Your instructions:
Rewrite the stretch of rows from the line containing "You are a GUI" through the end of the rows, substituting "tap" for "click" and changing nothing else. Leave the pictures out of your answer.

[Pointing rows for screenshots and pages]

........

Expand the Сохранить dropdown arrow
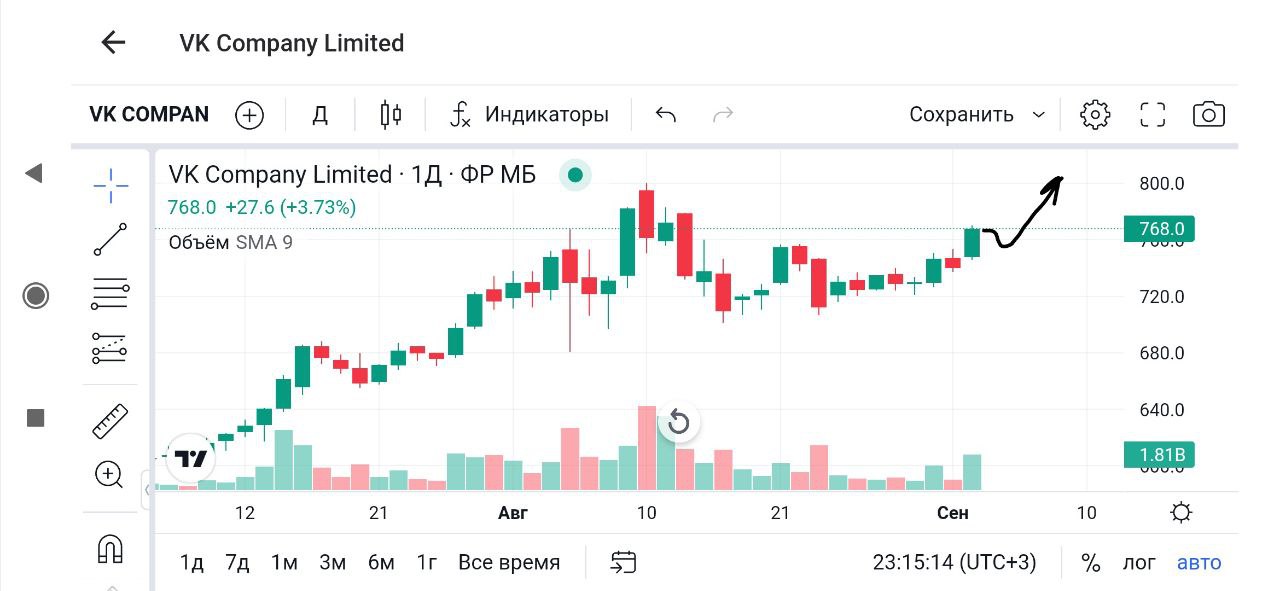 (x=1038, y=114)
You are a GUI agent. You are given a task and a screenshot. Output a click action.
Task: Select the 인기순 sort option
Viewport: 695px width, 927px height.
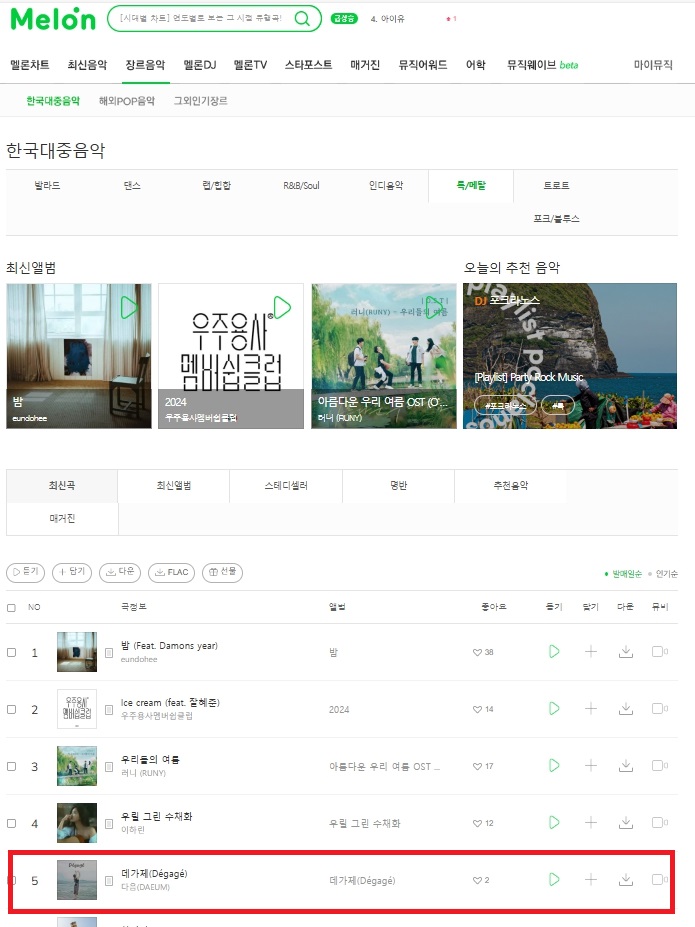(666, 573)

........

Reply to the task:
You are a GUI agent. You are given a task and a screenshot. Output a tap action.
Task: Select the 인기순 sort option
Viewport: 695px width, 927px height.
(666, 573)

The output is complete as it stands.